The area defined by the stator housing 110, the lower (standing) valve 150, and the upper (traveling) valve 160 is a pump chamber 170. It is the purpose of the pump chamber 170 to serve as a path of fluid transfer during the pumping operation. In operation, the armature 130 imparts a reciprocating upstroke and down stroke to the traveling valve 160. During the upstroke, the traveling valve 160 is closed. In this respect, the upper ball 162 is seated upon the upper seat 164. Movement of the closed traveling valve 160 upward creates a vacuum within the pump chamber 170. This, in turn, causes the standing valve 150 to unseat so that the lower ball 152 lifts off of the lower seat 154. Production fluids are then drawn upward into the chamber 170.

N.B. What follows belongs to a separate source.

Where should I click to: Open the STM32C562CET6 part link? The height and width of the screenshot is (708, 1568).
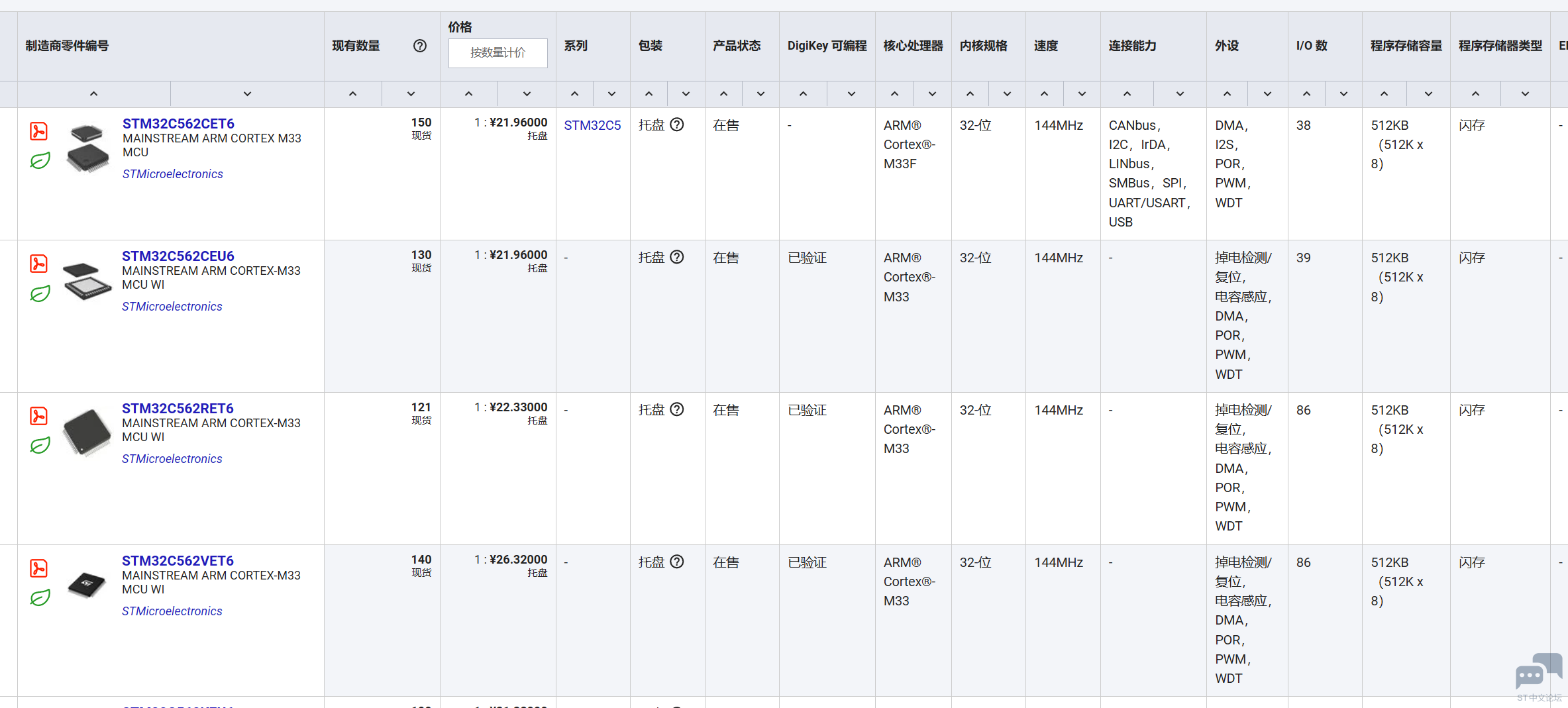pyautogui.click(x=178, y=124)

On its down stroke, the bottom valve 150 closes. This means that the standing ball 152 seats upon the lower seat 154, primarily with the aid of gravity. At the same time, the traveling valve 160 opens in order to receive fluids previously residing in the chamber 170. Fluids are delivered by positive displacement through the armature bore 135 and up the wellbore 10 through the tubing 50. The upstroke and down stroke cycles are repeated, causing fluids to be lifted upward through the wellbore 10 and, ultimately, to the earth's surface.

As noted, the traveling valve 160 is connected to the armature 130, and is in fluid communication with the armature bore 135. Production fluids are thus able to flow directly from the chamber 170 of the pump 100 and through the bore 135 of the armature 130 without being circuitously diverted around a piston. Conventional armature designs, such as that shown in U.S. Pat. No. 4,687,054, include a piston at the base of the motor. Removal of the piston allows for a greater volume of production fluids to flow through the linear motor portion of the pump. It also allows for the armature 130 of the motor 200 to be connected to the traveling valve 160 of the pump, either directly or via a tubular connector (such as a lower extension of the armature housing). In this manner, the piston typically employed in a submersible linear electrical pump design is removed and the overall pump assembly is shortened.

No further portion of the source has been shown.